Mysql – Splitting large database into smaller ones

configurationdatabase-designMySQLstored-procedures

Our system currently stores all customer (merchant) accounts in one "flat" MySQL (5.6) DB namespace. We would like to scale out better – we are considering breaking our data up based on the merchant account ID. So instead of having:

use database single;
table sales (
  `account_id`
  ...
)

Break up merchants into separate namespaces:

use database <account_id>;
table sales (
  ... // stores data  for a single account
)

Above has several benefits:

  • Accounts can be placed on different servers and scale out much better. We can decide how many accounts to co-locate, and migrate as needed.
  • Individual account backup/restore times would be greatly reduced.
  • Ability to upgrade one account's database at a time (more granularity).
  • One bad user won't affect all accounts.
    etc.

Concern:
Today, all of our DB access is via stored procedures – both reads and mutations. We would like to keep it that way as it isolates the DB schema from the app code. If we were to break up the accounts into separate db-namespaces the dot-notation used inside of the stored procedures cannot be parameterized, as far as we can tell. We would have to duplicate the stored procedures (~150 count) for each of the account-namespaces. Consequently if we need to make a change to one SP, we need to apply it to all of the namespaces' stored procedures. In fact, any DB schema change needs to be applied (via automation) to all the DB namespaces. The administrative overhead is slightly scary, even after automating the deployment of changes.

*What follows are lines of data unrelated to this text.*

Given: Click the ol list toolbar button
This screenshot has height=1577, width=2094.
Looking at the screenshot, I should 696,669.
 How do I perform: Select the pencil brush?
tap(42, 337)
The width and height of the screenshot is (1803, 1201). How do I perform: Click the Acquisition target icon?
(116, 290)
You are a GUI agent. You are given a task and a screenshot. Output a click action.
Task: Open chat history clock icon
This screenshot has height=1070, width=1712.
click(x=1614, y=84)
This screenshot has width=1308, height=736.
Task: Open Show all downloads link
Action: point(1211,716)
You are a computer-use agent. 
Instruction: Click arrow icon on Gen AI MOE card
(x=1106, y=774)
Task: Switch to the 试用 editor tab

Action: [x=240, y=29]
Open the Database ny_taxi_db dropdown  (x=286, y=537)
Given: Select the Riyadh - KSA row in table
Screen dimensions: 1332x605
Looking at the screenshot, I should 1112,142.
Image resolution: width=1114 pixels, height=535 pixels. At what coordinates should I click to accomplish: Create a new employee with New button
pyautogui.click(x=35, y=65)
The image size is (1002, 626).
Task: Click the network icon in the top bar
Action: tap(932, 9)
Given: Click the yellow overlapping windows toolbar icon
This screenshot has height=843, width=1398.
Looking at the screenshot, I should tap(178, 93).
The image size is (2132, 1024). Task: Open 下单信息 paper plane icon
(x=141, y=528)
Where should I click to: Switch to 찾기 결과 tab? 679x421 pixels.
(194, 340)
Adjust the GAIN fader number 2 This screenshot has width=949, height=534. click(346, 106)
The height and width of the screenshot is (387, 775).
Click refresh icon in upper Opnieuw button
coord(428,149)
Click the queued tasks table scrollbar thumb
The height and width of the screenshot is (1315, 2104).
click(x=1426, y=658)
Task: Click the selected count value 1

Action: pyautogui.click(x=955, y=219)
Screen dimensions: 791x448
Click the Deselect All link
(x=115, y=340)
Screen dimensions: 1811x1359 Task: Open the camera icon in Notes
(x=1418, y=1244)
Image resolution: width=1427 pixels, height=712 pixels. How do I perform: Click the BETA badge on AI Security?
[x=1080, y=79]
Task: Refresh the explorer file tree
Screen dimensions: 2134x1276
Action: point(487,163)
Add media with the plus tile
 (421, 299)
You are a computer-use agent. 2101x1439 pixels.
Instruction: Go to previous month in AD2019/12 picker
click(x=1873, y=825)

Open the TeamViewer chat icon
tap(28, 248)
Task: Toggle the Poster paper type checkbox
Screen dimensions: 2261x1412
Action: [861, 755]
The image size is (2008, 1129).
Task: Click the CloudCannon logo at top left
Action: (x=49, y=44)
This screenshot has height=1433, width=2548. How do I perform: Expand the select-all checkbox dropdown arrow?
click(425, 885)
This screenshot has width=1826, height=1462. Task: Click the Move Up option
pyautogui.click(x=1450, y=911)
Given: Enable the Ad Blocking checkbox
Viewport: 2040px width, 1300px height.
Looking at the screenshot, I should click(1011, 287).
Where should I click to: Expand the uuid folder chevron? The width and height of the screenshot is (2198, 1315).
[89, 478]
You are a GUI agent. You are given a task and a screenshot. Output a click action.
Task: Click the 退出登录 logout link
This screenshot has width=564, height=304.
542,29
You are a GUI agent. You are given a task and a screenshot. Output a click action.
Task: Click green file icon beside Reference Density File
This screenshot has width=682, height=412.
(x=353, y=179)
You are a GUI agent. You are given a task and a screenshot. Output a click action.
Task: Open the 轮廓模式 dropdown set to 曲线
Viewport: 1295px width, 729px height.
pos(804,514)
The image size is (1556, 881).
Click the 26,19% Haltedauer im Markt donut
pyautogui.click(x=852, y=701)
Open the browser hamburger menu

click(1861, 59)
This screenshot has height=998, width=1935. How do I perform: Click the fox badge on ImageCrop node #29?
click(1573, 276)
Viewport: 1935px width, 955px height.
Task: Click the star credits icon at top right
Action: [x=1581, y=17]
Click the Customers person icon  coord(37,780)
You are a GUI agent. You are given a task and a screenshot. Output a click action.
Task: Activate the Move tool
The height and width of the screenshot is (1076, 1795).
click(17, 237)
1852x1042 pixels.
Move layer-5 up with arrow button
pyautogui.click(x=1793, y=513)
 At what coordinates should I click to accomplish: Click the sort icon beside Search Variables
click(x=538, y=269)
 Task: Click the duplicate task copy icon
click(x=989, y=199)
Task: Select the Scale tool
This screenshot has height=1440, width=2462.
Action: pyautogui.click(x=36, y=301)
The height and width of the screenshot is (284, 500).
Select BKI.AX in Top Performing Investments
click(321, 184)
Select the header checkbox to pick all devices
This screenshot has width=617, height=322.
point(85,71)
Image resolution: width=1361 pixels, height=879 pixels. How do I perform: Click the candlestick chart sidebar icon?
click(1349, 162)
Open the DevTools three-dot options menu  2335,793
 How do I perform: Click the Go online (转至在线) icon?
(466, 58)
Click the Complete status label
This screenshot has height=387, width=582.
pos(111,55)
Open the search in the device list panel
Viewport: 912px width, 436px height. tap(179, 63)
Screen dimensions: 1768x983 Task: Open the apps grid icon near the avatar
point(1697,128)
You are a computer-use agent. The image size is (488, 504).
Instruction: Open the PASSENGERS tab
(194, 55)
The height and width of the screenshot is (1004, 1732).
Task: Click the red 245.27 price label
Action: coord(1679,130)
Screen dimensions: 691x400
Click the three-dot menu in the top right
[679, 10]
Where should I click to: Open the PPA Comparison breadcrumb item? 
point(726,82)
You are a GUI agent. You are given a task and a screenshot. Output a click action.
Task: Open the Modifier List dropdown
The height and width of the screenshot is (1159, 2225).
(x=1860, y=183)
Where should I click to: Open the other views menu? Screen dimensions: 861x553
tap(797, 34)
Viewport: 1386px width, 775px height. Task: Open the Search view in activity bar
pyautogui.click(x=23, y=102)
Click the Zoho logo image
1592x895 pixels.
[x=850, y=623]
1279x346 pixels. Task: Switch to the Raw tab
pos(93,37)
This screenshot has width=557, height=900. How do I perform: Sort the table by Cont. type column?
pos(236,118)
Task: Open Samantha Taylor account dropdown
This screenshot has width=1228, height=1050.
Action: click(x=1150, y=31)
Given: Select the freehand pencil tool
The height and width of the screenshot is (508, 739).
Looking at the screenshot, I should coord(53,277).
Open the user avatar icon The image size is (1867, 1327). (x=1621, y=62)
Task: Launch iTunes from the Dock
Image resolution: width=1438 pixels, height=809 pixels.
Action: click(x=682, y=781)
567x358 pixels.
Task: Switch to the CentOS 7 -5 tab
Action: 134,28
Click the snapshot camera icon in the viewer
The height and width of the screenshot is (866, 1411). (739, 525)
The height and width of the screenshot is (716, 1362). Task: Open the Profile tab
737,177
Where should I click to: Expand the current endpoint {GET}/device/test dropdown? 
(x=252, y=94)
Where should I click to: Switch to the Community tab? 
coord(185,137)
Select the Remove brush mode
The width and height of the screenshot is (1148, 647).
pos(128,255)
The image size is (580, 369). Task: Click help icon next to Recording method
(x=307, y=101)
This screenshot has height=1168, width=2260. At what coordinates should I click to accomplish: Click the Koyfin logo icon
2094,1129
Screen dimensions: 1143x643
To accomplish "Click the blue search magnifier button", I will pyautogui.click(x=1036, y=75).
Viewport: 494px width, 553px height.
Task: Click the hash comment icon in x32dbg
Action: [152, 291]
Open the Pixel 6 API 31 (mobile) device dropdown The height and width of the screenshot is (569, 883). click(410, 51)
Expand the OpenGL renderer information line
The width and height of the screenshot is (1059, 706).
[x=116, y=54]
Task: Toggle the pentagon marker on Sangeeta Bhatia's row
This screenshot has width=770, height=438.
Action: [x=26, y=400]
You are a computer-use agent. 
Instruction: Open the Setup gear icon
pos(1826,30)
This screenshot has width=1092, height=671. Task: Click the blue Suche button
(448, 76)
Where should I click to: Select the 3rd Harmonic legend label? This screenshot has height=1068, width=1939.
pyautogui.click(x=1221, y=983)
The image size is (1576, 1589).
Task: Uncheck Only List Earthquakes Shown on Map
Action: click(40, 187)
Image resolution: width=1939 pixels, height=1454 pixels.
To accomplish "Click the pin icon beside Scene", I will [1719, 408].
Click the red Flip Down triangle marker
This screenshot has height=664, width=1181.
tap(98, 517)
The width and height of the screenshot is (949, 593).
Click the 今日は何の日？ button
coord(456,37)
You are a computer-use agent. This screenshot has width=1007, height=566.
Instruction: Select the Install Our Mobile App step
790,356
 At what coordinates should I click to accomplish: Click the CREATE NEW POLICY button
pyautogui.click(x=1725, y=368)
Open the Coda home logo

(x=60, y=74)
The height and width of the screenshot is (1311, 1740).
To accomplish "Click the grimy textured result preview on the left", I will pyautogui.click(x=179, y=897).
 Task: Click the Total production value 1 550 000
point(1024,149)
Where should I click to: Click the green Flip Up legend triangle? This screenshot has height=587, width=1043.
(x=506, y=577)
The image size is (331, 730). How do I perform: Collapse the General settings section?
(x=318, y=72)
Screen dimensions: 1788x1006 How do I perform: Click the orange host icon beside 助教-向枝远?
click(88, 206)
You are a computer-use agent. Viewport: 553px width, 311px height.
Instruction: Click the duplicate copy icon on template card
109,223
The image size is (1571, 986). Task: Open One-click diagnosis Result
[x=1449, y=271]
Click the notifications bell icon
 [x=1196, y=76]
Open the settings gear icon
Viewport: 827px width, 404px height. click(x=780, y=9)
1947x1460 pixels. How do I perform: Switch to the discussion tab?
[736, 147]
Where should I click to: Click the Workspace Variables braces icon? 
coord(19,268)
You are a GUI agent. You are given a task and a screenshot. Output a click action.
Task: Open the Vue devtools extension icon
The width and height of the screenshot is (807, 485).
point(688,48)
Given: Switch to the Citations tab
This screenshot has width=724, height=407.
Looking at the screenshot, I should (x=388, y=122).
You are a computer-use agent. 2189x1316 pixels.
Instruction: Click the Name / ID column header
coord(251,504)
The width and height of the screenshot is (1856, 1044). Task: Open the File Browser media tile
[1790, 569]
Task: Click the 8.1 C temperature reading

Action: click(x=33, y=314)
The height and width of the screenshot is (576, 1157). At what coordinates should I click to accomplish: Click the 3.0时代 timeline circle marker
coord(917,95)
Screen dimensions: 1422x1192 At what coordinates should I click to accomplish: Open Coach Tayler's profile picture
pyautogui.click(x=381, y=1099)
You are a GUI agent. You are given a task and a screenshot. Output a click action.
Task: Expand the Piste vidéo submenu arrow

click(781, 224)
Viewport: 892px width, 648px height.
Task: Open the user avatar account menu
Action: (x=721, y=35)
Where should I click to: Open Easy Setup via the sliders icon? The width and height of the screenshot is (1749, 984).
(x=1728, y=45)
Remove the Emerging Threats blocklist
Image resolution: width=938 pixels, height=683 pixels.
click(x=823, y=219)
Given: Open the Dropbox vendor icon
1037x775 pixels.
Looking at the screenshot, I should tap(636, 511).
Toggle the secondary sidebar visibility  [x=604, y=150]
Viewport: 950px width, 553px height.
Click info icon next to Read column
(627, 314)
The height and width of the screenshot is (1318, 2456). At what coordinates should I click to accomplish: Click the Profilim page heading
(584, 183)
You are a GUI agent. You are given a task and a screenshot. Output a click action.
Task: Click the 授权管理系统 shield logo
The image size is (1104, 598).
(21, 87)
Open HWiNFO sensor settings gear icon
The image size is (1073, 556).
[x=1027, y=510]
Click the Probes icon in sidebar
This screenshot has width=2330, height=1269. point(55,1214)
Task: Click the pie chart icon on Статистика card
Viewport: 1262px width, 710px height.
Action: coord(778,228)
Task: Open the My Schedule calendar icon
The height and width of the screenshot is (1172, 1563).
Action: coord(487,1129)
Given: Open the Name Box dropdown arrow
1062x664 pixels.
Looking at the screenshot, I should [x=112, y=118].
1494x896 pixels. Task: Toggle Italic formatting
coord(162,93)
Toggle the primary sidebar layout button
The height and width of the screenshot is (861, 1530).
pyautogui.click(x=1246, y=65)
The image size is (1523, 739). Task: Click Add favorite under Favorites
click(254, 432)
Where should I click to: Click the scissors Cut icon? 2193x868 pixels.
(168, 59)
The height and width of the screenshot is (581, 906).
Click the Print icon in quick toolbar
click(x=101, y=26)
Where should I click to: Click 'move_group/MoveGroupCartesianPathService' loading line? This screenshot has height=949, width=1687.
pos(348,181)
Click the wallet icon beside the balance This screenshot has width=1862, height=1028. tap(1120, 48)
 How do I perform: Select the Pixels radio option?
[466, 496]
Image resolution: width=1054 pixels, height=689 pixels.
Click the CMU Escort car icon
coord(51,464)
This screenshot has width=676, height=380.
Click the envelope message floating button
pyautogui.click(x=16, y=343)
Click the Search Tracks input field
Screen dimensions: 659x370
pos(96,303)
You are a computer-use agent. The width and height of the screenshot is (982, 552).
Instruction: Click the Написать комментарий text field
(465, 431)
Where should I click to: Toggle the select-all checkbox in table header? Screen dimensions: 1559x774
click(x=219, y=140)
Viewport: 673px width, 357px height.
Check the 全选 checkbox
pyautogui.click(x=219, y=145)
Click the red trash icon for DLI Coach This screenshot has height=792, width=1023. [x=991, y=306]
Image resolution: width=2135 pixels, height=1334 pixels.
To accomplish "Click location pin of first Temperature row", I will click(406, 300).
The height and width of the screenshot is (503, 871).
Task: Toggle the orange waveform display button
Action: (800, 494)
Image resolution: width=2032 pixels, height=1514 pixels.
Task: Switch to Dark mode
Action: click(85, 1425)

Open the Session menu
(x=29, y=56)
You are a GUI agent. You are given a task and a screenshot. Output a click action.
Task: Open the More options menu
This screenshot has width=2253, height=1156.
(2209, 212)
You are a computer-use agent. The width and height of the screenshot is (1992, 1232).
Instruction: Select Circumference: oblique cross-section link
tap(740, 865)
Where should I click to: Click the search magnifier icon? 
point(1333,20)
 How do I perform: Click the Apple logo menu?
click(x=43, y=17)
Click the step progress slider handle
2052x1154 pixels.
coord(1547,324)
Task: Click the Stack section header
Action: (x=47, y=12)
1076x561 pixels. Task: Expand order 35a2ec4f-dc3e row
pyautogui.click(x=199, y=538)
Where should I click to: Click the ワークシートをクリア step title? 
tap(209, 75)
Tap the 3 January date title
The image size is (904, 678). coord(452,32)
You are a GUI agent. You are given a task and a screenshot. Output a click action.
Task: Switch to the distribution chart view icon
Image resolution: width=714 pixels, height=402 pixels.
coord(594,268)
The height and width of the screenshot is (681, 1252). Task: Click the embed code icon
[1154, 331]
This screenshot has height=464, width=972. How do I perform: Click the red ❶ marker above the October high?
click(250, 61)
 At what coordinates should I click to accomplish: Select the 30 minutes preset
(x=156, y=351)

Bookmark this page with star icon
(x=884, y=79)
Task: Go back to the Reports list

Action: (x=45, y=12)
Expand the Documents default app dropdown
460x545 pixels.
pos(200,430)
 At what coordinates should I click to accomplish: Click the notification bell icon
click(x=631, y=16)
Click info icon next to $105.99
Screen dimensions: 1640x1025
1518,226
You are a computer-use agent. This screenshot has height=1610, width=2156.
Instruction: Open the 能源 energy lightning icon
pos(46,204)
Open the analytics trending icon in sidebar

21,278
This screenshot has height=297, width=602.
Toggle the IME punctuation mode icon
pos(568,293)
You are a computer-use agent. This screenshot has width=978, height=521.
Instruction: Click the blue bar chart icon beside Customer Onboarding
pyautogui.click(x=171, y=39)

Any alternative/better solutions for scaling out?

Best Answer

If we were to break up the accounts into separate db-namespaces the dot-notation used inside of the stored procedures cannot be parameterized

We would have to duplicate the stored procedures (~150 count) for each of the account-namespaces.

That should not be an issue: when calling a procedure in database1 it will have that context so you won't have to change the procedures. You don't even need to change the procedures and tables at all: keep the account_id column in and have it always a fixed value for each account/database. That way you can switch back to multiple tenants per DB.

If you always develop and test against databases with multiple tenants this should be safe (if you dev & test against single-tenant DBs you make it easy for cross-tenant data revealing bugs to be missed).

If you decide later that you will never need/want multi-tenant databases, you can at that stage decide whether it is worth the effort and regression testing required to remove account_id from everything.

In fact, any DB schema change needs to be applied (via automation) to all the DB namespaces. The administrative overhead is slightly scary, even after automating the deployment of changes.

There are many tools to help out here, which is best (or if rolling your own is better) depends very much on the application, scale, and deployment frequency, amongst other factors.

Do you agree that it's not possible to have one common namespace (database) hosting all the stored procedures, then be able to invoke it as shared.sp_get_info() in the context of another (per-merchant-account) database?

If mySQL allows cross-DB references like that (I've not used it much recently, I'm an MS SQL Server guy mainly, which would allow such things (though not in Azure SQL)) then that woul be possible and would work, but I wouldn't recommend it.

Your common DB becomes a single point of failure for all the supporting DBs. It tightly couples them, making it more work to scale by simply shifting some databases onto another server/service as you can't just simply move the desired client DBs and update connections settings in the apps (you have to create a new common DB and make sure each has the right families for procedures). You still have to maintain all the different copies of the same procedures. You still have the problem of keeping things appropriately up-to-date but it opens up a new class of possible errors: if due to a build process problem or human error the procedures for a given client DB get updated before the schema in that DB or don't get updated when the DB does, you have problems some of which might be hard to diagnose. Also if you have to restore a client DB from an old backup, you have extra work to make sure that the procedures are at the right version.

It might feel like a simplification, but you are really adding complication. Keeping the same code in procedures in each DB is cleaner. You'll have potential versioning issues but the common DB won't really remove them, in fact it will add more such concerns.